У русских был один выход послать в Харар своего курьера, который смог бы там, без сношения с Энтото, достать мулов. Выполнить столь трудное и полное опасностей поручение вызвался Александр Ксаверьевич Булатович.
Вся немногочисленная джибутийекая колония была взволнована предстоящим событием. Высказывались самые разные соображения относительно исхода столь необычайного для европейца путешествия.

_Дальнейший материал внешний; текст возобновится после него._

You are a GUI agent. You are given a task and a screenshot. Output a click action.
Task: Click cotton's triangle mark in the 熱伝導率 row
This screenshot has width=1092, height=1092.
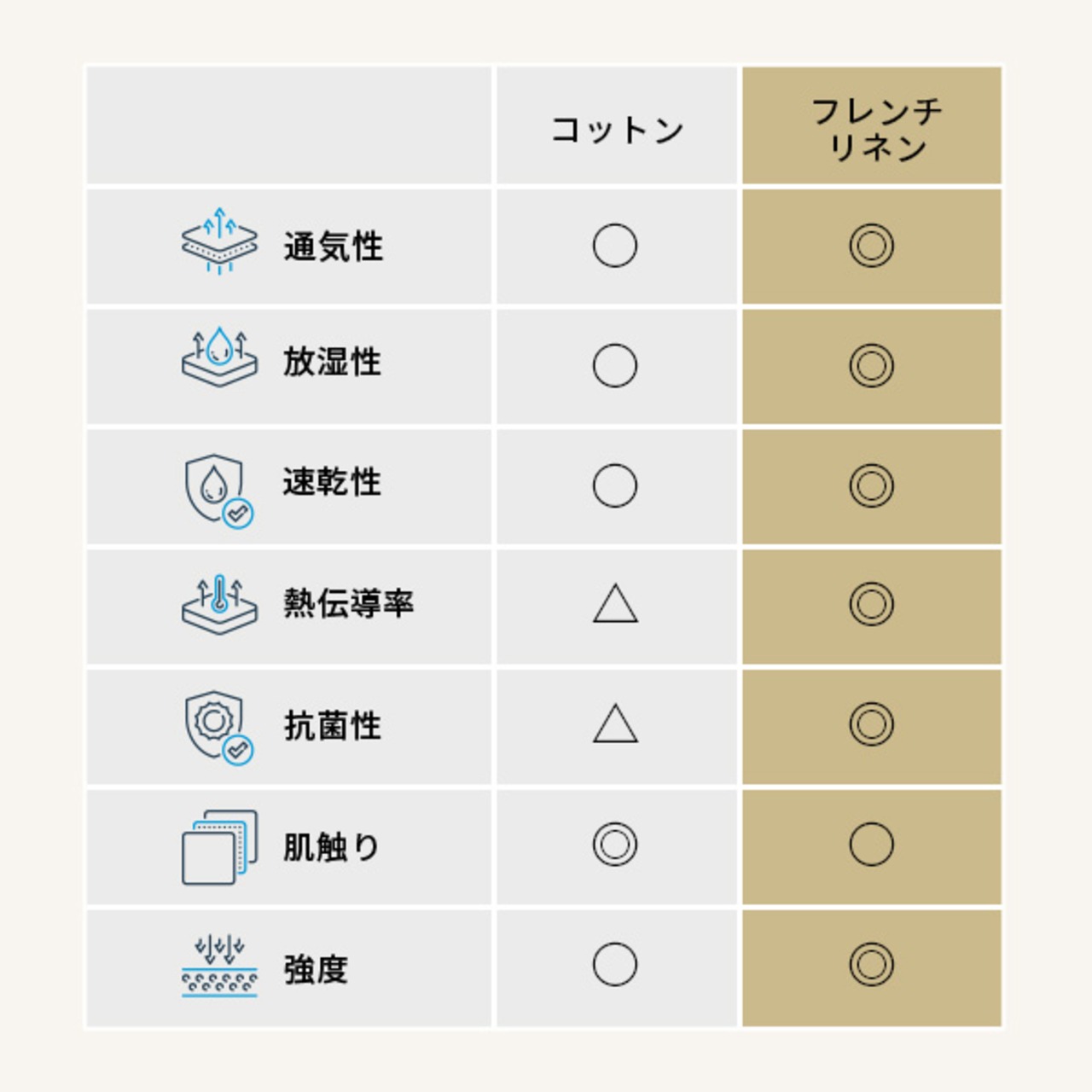615,605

Булатовичу предстояло преодолеть триста семьдесят километров до Харара на почтовом верблюде. Незнание языка и местных условий, непривычный для европейца способ передвижения, резкая перемена климата — все это давало поводы для сомнений в благополучном исходе путешествия.
21 апреля предложение Булатовича было окончательно принято. В тот же день вечером он должен был присоединиться к двум почтовым курьерам, отправлявшимся в Харар. Времени на подготовку не было. Ему удалось лишь собрать кое-какие сведения о пути и поупражняться в езде на верблюде.
На трех верблюдов погрузили самое необходимое запасы еды, которые давали возможность лишь поддерживать силы в течение короткого срока, один мех воды, оружие, одежду. Даже малейшая задержка в пути могла стать роковой, так как местность, по которой предстояло ехать Александру Ксаверьевичу, не была населена.
Почтовые курьеры обычно отправлялись в дорогу вечером, чтобы до восхода солнца, пока не так жарко, проехать как можно больше.
Было уже совсем темно — ночи стояли безлунные, — когда к крыльцу подвели верблюдов. В знак уважения к первому европейцу, решившему соперничать с профессиональными курьерами, верблюд, на котором ехал Булатович, был украшен, а седло покрыто куском трехцветной материи.
Езда на верблюде утомительна и неприятна. Двойная качка — вперед-назад и из стороны в сторону — подобна качке на море. Уже часа через два к горлу начинает подступать тошнота…
От Джибути до Баяде, на протяжении пятидесяти километров, французы проложили дорогу. Впрочем, все ее устройство заключалось в том, что были убраны камни да засыпаны рытвины. Дорога все время идет вверх, па горизонте вырастают горные вершины. Очертания гор причудливы, фантастичны, а вокруг — унылая, мертвая пустыня. Солнце сожгло все живое, и пейзаж окрашен лишь в два тона — желтый и черно-коричневый. Вот между камней пригнулась к самой земле мимоза. Ее серые ветви без листьев сплошь усеяны колючками.
Около восьми утра показался Баяде. Это глубокое ущелье, на дне которого среди скал стоит французская караулка с трехцветным флагом. Когда-то здесь проходила граница влияния французов, но теперь граница эта — по крайней мере на карте — отодвинута на запад. И караулка с двумя сторожами бесполезна. Но в ней можно укрыться от зноя.